■ Data provided:
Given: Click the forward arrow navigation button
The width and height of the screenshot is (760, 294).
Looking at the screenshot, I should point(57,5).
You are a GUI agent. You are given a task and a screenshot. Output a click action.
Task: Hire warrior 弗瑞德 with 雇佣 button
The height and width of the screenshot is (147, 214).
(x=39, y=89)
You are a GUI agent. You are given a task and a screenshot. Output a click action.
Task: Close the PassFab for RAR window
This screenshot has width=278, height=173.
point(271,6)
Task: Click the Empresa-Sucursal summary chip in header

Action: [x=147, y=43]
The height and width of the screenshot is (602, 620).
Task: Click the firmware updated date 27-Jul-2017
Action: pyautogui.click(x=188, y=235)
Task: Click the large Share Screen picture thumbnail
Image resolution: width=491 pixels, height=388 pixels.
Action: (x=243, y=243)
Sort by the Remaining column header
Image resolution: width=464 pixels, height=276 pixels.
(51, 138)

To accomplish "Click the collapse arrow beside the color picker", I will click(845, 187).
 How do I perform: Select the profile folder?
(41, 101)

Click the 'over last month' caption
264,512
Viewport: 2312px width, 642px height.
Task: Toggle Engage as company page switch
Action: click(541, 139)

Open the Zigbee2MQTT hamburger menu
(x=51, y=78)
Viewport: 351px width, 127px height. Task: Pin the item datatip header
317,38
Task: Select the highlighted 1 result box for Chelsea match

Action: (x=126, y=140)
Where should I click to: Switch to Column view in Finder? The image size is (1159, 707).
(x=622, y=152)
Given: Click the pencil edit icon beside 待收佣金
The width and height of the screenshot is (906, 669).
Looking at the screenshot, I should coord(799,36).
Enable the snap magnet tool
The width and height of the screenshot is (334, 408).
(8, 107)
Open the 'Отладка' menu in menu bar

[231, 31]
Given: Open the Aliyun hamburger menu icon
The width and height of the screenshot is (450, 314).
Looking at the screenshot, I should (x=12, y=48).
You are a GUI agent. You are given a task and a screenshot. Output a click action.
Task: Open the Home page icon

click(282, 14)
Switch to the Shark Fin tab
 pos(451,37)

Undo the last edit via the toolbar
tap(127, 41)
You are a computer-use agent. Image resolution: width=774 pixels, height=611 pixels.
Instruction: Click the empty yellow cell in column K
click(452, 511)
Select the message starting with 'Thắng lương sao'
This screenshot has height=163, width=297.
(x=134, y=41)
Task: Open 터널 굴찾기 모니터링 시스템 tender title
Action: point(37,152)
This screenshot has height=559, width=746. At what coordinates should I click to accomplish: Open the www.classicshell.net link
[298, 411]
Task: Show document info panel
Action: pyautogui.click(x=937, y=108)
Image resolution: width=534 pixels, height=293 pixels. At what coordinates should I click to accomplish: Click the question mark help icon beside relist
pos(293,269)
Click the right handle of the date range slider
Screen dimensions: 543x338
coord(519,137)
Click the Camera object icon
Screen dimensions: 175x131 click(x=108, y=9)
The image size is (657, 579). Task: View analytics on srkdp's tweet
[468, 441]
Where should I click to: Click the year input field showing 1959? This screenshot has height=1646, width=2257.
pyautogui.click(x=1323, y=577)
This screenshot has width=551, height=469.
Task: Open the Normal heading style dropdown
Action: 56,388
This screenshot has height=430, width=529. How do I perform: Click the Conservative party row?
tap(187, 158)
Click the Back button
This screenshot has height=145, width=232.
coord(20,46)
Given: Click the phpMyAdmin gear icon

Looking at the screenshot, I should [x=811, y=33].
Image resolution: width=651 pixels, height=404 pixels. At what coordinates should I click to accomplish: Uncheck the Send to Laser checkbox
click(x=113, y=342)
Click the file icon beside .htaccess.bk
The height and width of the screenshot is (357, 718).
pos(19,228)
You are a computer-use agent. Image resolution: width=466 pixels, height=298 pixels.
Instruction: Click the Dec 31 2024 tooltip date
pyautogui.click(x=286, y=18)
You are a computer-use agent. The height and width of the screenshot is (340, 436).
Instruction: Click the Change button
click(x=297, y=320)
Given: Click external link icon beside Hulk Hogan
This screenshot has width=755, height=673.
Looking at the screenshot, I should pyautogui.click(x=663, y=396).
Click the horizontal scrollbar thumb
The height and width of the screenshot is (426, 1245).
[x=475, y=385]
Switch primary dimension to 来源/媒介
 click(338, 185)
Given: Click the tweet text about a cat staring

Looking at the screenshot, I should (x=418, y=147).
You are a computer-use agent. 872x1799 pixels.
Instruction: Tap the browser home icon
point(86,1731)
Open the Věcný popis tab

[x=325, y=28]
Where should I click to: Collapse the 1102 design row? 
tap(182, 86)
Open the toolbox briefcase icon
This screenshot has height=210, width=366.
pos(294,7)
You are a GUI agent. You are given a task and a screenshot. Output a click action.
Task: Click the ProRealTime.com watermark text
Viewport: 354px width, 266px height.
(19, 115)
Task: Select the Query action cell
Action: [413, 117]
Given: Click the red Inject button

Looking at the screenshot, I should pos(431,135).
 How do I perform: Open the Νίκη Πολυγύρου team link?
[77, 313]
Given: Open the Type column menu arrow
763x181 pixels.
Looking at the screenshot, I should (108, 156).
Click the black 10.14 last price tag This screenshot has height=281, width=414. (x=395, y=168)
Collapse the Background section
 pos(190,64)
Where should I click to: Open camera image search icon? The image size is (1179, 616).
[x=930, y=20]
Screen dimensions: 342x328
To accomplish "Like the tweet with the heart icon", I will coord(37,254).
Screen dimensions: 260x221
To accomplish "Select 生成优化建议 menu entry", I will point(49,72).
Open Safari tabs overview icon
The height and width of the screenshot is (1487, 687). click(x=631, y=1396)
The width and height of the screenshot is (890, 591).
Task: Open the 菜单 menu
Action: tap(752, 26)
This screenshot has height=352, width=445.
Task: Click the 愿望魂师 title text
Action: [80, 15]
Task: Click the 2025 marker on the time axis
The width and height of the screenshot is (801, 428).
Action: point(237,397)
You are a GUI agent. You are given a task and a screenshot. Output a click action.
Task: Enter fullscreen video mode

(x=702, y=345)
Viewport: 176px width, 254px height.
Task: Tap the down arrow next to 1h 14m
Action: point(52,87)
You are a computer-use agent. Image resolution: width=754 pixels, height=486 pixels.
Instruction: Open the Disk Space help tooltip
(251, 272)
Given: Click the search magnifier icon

■ Task goal:
Your answer should be one number: how many lines in the material above contain the string "with".

■ Written answer:
3